- The global specialty coffee market is expected to grow by almost $40 billion over the next five years
- Coffees scoring above 90 points make up a minuscule amount of the specialty coffee segment
- As we discuss scaling, we must consider how big the market for these high-end coffees actually is
THERE IS no denying the remarkable growth of specialty coffee. But as the sector becomes more commercialised, it could be argued that the market for more exclusive, ultra-high-quality coffee lots is smaller than many people actually think.
Many would define high-end specialty coffees as those scoring above 90 out of the 100-point scale, which are sometimes referred to as Presidential Award coffees. Often sold through auctions, these coffees can achieve prices anywhere between $50 per pound to over $1000 per pound.
Research estimates that the global specialty coffee shop market is expected to grow by almost $40 billion over the next five years. Key drivers for this growth are increased consumption, rapid urbanisation, changing consumer lifestyles, and the increasing popularity of specialty coffee among Gen Z and young millennials.
Yet, there is a distinction to be made between the bulk of specialty coffees and extremely high-scoring coffees that can sell for hair-raising prices.

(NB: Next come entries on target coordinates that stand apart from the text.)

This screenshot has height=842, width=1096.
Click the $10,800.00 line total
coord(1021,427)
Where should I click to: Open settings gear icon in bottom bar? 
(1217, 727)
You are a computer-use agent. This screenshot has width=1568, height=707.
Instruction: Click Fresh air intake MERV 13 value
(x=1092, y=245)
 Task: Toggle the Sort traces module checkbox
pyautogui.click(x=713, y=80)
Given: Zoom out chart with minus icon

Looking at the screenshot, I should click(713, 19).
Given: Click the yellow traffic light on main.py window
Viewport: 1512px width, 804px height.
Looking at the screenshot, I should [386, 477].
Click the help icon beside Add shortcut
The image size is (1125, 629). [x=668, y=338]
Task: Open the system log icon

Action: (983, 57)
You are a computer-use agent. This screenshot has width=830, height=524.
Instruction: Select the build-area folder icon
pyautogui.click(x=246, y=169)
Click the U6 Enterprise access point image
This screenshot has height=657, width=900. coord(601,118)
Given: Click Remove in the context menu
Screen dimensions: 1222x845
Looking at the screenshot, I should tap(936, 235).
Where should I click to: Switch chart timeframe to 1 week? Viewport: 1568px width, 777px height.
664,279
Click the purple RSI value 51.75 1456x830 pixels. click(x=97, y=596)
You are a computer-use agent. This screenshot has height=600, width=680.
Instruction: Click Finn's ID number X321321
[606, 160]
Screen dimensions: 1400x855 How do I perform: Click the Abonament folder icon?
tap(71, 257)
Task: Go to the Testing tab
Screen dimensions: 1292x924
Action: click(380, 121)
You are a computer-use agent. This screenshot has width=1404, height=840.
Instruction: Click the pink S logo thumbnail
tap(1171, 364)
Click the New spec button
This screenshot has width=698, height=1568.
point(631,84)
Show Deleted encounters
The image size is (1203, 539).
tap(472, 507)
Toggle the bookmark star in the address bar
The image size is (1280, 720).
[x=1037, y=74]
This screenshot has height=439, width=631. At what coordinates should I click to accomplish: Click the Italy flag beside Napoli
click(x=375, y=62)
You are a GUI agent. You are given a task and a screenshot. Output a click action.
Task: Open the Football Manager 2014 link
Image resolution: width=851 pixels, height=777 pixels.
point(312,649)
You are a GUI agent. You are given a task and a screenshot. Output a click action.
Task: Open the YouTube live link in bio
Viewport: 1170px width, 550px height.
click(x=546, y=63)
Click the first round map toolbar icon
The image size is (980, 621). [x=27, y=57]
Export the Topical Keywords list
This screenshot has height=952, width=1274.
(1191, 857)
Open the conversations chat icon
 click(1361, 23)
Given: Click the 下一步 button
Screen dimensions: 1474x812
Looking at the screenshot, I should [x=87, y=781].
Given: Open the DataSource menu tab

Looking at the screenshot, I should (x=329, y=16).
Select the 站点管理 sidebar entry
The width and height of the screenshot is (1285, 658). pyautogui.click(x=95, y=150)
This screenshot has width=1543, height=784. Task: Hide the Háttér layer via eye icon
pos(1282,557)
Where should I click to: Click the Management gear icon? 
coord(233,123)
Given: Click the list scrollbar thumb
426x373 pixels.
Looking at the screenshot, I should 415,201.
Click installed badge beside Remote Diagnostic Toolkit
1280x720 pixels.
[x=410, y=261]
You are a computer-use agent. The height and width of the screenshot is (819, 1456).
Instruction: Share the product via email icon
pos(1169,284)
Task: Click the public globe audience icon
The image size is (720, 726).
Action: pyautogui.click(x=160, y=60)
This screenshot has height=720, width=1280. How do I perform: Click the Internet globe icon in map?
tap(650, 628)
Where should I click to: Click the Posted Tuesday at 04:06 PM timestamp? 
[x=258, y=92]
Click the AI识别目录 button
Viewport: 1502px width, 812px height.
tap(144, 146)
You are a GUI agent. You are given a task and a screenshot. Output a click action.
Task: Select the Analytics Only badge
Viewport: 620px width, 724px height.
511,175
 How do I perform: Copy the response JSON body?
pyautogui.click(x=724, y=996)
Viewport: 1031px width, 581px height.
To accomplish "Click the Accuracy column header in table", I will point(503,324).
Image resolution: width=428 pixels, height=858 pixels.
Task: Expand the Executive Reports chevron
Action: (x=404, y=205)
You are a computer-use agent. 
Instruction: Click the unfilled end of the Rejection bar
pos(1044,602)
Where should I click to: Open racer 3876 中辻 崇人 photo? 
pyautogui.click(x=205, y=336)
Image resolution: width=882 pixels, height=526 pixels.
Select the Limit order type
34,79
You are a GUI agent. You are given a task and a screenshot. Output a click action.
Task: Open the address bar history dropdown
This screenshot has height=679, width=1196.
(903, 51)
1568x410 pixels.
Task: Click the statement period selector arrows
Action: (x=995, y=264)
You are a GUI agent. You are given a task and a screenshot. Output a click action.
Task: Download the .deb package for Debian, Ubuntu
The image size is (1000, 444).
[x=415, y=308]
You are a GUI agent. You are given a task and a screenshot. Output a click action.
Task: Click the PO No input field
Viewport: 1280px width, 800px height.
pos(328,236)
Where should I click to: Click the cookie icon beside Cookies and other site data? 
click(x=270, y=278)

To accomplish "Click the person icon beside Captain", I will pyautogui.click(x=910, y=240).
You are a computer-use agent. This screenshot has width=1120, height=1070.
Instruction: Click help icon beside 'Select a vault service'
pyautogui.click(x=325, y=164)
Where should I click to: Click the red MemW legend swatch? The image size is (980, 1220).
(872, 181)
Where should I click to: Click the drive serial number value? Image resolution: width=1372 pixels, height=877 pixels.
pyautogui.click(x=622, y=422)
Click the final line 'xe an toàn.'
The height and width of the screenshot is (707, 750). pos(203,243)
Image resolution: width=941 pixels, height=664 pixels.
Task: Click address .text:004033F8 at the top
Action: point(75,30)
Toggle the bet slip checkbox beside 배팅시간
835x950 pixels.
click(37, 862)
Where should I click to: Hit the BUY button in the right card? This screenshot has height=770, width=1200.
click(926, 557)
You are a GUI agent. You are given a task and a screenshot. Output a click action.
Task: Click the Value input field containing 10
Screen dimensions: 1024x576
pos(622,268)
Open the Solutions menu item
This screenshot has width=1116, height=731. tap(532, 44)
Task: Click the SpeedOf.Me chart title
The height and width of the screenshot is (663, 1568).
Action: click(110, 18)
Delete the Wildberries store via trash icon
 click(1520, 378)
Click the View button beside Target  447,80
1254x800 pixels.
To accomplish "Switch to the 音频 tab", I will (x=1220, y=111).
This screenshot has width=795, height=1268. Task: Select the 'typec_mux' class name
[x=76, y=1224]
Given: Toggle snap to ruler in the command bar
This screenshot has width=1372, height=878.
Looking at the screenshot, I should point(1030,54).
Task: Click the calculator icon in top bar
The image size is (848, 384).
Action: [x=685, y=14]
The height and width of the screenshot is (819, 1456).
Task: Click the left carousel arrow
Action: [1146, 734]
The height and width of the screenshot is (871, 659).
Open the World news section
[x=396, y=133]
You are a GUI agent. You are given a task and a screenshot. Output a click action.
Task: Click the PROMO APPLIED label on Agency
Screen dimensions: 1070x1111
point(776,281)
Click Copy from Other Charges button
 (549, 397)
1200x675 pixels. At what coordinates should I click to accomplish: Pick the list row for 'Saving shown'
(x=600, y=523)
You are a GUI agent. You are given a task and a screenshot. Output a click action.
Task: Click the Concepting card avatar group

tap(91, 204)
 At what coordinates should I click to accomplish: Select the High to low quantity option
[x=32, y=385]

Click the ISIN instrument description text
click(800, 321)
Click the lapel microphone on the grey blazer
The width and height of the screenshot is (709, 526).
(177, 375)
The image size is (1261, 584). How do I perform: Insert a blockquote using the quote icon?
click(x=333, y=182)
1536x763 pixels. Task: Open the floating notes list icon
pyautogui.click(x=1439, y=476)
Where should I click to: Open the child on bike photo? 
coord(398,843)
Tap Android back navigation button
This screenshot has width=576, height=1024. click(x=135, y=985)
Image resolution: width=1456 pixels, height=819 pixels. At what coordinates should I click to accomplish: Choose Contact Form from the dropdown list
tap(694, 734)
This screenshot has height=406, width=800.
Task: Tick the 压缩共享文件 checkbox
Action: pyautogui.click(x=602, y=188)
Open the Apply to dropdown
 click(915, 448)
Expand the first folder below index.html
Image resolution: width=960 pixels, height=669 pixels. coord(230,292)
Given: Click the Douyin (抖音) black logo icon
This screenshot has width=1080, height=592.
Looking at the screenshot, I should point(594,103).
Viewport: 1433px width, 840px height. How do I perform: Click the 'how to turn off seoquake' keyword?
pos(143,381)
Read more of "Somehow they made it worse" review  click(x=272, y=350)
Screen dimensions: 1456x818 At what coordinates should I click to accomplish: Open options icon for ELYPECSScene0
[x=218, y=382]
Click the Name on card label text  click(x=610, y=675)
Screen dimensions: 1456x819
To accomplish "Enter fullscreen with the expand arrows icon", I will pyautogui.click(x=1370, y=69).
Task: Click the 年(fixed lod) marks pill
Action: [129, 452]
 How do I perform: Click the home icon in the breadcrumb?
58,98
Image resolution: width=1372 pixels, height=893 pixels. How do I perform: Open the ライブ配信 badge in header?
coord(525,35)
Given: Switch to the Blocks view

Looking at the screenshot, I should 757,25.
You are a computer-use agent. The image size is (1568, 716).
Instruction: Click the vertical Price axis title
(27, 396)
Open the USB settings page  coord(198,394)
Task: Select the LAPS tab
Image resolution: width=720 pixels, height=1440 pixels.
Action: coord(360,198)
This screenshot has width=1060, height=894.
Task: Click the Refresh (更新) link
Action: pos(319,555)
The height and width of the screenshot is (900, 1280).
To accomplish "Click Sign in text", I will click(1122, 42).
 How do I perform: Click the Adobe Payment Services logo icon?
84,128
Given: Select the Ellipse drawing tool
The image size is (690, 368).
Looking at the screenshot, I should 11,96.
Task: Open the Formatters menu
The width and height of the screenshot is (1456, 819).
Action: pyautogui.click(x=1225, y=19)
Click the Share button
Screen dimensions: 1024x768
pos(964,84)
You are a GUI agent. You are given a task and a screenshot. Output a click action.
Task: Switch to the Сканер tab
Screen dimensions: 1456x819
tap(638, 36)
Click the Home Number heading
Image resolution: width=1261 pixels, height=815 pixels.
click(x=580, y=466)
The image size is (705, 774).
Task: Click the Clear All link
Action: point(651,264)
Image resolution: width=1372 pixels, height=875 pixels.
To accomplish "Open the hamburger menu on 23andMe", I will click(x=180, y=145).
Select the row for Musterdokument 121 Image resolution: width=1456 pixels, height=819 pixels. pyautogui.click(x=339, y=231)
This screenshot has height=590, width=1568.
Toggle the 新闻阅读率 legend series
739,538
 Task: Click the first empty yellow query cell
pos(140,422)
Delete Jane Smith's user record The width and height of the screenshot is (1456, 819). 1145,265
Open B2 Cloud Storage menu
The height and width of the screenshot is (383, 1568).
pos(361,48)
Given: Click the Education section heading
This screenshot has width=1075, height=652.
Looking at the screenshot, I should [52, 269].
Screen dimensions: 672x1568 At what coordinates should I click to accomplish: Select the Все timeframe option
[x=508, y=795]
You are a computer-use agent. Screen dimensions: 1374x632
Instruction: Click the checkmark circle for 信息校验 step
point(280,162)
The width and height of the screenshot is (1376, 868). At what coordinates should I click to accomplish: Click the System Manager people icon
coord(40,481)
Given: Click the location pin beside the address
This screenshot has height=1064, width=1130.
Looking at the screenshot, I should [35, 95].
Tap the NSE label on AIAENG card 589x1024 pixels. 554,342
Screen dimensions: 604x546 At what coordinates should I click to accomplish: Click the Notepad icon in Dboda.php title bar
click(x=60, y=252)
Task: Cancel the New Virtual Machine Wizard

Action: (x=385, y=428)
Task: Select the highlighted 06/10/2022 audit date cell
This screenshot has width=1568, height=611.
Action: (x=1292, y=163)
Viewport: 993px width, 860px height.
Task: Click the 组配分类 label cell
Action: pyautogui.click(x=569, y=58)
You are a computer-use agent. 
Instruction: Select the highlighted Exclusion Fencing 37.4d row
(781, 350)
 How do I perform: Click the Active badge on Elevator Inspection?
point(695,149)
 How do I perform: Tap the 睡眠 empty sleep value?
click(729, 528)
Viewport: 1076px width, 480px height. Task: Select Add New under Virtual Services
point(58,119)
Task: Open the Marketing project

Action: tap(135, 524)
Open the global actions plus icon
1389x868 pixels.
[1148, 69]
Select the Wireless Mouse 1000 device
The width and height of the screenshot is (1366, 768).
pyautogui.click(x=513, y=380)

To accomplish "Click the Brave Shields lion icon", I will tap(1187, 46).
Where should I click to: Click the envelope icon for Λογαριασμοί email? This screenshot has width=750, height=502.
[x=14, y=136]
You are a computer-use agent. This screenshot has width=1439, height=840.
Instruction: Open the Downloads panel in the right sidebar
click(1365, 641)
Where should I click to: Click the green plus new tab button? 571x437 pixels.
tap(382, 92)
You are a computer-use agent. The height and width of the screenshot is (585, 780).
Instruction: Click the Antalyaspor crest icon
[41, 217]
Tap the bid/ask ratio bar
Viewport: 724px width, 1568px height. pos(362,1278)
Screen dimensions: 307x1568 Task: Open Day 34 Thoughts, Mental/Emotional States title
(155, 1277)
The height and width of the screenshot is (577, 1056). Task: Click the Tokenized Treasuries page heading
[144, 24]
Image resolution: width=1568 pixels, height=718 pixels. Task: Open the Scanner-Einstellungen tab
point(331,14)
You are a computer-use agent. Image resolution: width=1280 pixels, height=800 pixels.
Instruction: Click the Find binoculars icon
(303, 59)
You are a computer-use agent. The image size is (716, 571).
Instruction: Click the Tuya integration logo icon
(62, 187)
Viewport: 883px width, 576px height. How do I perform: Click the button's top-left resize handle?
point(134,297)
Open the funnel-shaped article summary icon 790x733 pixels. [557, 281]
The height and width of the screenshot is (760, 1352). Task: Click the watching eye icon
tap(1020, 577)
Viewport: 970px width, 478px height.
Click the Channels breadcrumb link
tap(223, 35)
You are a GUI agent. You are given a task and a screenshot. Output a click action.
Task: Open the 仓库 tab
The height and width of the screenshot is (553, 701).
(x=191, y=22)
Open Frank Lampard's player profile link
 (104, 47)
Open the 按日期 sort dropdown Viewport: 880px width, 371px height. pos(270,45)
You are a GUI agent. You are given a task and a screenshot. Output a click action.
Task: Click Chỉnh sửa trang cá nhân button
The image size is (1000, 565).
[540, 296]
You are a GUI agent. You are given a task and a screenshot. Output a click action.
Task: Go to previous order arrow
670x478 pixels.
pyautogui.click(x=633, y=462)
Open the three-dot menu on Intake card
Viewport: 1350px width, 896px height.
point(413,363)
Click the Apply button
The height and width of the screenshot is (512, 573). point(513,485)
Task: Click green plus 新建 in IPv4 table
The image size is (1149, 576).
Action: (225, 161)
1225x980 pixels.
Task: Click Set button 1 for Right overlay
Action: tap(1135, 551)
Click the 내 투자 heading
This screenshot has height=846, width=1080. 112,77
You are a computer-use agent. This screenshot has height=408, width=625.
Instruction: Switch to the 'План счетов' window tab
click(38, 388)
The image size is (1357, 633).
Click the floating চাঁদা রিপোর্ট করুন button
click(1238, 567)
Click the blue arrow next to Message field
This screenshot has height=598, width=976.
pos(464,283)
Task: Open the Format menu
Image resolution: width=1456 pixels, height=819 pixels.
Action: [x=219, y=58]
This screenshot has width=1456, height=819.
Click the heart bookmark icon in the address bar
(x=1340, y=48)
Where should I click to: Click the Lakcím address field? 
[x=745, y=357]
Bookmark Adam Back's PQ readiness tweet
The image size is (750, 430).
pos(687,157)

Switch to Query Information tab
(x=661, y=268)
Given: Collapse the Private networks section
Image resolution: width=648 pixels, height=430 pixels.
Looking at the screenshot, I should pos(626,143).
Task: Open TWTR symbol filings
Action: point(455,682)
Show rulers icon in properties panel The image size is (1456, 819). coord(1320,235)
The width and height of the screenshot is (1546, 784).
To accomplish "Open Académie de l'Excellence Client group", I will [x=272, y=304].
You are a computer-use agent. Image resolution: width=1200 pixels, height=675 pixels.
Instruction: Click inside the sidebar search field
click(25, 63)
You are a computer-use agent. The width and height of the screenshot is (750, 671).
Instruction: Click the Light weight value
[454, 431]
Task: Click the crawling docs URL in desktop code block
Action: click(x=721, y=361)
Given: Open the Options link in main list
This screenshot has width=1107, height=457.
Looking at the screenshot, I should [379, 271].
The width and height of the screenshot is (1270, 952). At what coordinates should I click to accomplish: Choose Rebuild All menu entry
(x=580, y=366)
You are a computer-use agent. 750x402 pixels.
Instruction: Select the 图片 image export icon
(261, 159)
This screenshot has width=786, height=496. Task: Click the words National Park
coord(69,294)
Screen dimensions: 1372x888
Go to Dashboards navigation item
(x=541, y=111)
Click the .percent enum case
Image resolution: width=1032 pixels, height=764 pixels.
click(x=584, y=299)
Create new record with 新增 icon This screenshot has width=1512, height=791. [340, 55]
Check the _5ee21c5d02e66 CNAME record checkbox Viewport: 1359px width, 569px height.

“The term ‘specialty coffee’ was coined to distinguish the coffees that are worthy of appreciation from commodity coffee,” says Harry Lo, the manager at Knockbox Coffee Company in Hong Kong. “However, high-end coffees are not only of superior quality, but they also are rare and limited in supply.”
For most people, the journey into specialty coffee doesn’t begin with an ultra-high-scoring coffee. The sector has largely grown from the bottom up as more people gradually discover and appreciate a better cup of coffee.
This begs the question: is the industry overestimating the size of the market for high-end specialty coffees and the role they have to play in pushing the sector forwards?

Raising specialty coffee’s profile
As these high-end coffees account for such a small volume of the specialty coffee market, their sales volume naturally remains small in comparison to the bulk of coffees in the sector.
However, for some, their prestige in the industry contributes a value to the specialty coffee sector that is less tangible than sheer sales volume.
“Young people in Hong Kong love to follow trends,” Harry says. “And the trend is to seek something unique, rare, and worthy of discussion.
“From barista competition live streams to stories about farmers from across the world, people can stay up to date with the latest news in coffee. Plus, the rise in e-commerce in the industry means that consumers are able to taste high-end coffees from across the world – exclusive coffees are now more exposed than ever.”
For example, the Cup of Excellence debuted in the late 1990s. It now takes place in several countries across the world, with the winning coffees being sold through online auctions. Competitions such as the World Barista Championship also provide a platform to showcase these extremely high-scoring specialty coffees, and demonstrate the new heights being reached in the industry.
For roasters, rare or exclusive coffees might not be the most valuable in terms of sales volume, but they can be powerful as a marketing tool. For instance, buying an ultra-high-quality lot can communicate a reputation for experimentation within the sector. This can then attract more buyers on a general scale – many of whom won’t actually purchase (or be able to purchase) these extremely high-quality coffees.

Scaling high-end coffees
There is a growing body of evidence that the fourth wave of coffee can be characterised by the commercialisation of the specialty coffee sector.
For example, the growth of specialty coffee capsules and higher-quality instant coffee shows that more brands are ready to embrace convenience.
This is how specialty coffee roasters grow and scale – not by selling small volumes of ultra-high-quality coffees, but rather by improving quality at scale.
“Selling high-end specialty coffees cup by cup is not the key to scaling up a brand,” Harry says. “Because of the high price, mark up for those incredibly expensive lots are typically moderate and are hardly profitable at all.”
However, as RTD cans and cold coffee drive growth in the sector, Harry does see an opportunity for high-scoring coffees to drive innovation within the segment specifically.
“I think a better way to market high-end coffees is through spinning the product so it is attractive to a broader audience,” Harry says. “For instance, CoE auctioned lots in bottled cold brew, a canned carbonic macerated Yirgacheffe that hits a supermarket shelf, or even a 90-point Panama Gesha capsule.”
It’s easy to see that we are overestimating the market for these ultra-high-scoring coffees. But what is more important to realise is that this doesn’t make these coffees irrelevant. In many cases, their value goes beyond sales volume.
For many roasters, they are key to a marketing strategy which will showcase how specialty coffee can innovate and experiment. And for better or worse, that will continue to be the case – even as specialty coffee focuses on other areas for growth.